- Set task
Rewrite the lines starting with the line that contains "I will point(135,146)." and going on through the line that contains "point(607,371)", changing "toolbar" to "menu bar" and keeping everything else the same.

-- START OF Data shown --

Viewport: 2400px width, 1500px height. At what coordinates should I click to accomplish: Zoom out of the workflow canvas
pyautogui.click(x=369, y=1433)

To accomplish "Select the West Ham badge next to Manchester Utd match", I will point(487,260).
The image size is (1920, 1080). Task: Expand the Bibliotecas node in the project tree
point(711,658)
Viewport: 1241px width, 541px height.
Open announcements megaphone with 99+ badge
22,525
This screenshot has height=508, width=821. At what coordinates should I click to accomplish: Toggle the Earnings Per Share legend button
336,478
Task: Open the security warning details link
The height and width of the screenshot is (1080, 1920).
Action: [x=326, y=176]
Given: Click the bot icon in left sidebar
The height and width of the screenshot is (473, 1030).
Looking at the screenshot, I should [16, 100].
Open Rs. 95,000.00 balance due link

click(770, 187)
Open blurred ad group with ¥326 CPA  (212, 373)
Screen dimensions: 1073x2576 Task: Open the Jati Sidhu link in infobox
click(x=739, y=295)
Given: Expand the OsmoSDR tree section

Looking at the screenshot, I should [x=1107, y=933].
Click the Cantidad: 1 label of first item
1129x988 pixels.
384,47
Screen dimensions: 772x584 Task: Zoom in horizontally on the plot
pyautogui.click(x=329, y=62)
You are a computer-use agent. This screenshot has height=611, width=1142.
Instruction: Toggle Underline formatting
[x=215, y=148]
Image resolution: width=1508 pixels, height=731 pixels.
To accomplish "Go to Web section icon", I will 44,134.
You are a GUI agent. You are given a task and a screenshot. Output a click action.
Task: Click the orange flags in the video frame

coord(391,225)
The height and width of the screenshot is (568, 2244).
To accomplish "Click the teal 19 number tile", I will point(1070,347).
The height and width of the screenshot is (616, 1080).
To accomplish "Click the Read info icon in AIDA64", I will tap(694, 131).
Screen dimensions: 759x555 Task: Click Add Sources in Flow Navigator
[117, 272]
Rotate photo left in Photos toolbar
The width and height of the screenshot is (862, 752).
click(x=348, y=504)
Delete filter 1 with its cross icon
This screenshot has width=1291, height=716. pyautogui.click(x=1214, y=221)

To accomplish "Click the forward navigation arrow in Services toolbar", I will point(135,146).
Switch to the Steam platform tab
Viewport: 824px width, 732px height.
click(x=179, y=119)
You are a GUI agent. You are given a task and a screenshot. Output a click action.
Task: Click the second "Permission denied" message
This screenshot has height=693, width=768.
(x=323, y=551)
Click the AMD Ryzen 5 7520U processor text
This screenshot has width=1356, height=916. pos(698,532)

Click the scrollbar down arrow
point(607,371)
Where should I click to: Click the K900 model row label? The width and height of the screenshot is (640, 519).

-- END OF Data shown --

- Reply
To accomplish "Click the forward navigation arrow in Services menu bar", I will point(135,146).
Switch to the Steam platform tab
Viewport: 824px width, 732px height.
click(x=179, y=119)
You are a GUI agent. You are given a task and a screenshot. Output a click action.
Task: Click the second "Permission denied" message
This screenshot has height=693, width=768.
(x=323, y=551)
Click the AMD Ryzen 5 7520U processor text
This screenshot has width=1356, height=916. pos(698,532)

Click the scrollbar down arrow
point(607,371)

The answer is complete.